WORK ITEM -
Please take the lines from the one holding "1005x710 pixels. Task: Click" through the one holding "The height and width of the screenshot is (460, 828)." in the data below and copy them exactly.

Saved data entries -
=== Begin Enclosure ===

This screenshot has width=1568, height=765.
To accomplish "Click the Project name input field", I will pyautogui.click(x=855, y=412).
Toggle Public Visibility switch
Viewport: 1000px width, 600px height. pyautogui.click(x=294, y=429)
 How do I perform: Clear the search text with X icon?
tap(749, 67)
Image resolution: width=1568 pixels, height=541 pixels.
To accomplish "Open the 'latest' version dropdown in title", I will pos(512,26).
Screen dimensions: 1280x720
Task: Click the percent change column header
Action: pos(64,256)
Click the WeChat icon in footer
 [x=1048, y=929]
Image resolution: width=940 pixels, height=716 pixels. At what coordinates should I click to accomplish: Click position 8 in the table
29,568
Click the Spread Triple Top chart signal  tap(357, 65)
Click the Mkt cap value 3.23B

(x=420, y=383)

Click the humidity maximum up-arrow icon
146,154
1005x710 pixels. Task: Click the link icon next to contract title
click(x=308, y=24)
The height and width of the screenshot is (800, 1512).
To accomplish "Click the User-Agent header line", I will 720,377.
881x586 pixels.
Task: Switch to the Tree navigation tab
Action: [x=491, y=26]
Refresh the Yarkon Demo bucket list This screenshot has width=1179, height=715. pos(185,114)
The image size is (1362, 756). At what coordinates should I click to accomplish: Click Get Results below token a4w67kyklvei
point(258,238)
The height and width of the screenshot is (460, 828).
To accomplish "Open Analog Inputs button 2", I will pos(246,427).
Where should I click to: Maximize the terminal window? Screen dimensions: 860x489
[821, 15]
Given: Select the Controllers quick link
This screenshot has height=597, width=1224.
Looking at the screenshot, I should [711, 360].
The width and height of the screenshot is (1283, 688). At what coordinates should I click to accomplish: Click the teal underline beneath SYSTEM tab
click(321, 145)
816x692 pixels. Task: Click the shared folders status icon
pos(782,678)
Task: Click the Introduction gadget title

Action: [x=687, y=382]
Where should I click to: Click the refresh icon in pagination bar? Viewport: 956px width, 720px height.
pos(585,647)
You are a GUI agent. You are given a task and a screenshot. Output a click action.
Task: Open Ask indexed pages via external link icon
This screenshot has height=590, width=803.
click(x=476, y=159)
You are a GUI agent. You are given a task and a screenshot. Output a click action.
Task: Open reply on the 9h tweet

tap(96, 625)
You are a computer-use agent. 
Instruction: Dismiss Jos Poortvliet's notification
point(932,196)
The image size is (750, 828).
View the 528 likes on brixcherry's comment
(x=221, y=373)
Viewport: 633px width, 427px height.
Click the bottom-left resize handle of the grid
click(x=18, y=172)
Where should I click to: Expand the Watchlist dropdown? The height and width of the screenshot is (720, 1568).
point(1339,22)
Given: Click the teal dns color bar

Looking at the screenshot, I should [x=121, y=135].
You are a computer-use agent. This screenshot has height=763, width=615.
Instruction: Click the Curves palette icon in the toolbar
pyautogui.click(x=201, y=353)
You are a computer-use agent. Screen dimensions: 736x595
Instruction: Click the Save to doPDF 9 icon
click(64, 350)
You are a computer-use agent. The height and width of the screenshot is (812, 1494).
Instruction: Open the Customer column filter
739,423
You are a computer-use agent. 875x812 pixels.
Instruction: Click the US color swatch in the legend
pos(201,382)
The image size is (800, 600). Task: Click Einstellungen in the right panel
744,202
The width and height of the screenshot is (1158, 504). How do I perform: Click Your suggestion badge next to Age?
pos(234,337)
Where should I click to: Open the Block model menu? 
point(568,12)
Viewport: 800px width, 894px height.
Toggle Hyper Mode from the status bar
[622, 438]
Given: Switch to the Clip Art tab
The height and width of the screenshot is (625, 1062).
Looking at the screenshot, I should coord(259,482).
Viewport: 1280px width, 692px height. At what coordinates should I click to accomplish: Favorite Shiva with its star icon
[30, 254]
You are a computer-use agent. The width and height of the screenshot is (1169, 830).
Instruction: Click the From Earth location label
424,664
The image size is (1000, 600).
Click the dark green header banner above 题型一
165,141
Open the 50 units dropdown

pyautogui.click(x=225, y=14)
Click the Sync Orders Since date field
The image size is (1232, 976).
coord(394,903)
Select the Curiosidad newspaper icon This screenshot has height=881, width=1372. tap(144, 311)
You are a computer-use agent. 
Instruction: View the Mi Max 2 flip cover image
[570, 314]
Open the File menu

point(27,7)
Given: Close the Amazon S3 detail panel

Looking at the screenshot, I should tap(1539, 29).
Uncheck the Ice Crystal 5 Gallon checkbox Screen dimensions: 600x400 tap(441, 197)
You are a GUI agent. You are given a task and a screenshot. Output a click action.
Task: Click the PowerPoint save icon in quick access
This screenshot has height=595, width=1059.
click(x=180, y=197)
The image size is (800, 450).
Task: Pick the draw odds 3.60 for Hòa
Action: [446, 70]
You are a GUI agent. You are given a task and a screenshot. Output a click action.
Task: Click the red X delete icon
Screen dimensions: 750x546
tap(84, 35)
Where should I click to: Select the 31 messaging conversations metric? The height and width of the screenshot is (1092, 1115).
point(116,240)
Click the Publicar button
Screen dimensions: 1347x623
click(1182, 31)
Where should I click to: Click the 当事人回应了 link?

=== End Enclosure ===

OUTPUT FOR THIS EXERCISE -
1005x710 pixels. Task: Click the link icon next to contract title
click(x=308, y=24)
The height and width of the screenshot is (800, 1512).
To accomplish "Click the User-Agent header line", I will 720,377.
881x586 pixels.
Task: Switch to the Tree navigation tab
Action: [x=491, y=26]
Refresh the Yarkon Demo bucket list This screenshot has width=1179, height=715. pos(185,114)
The image size is (1362, 756). At what coordinates should I click to accomplish: Click Get Results below token a4w67kyklvei
point(258,238)
The height and width of the screenshot is (460, 828).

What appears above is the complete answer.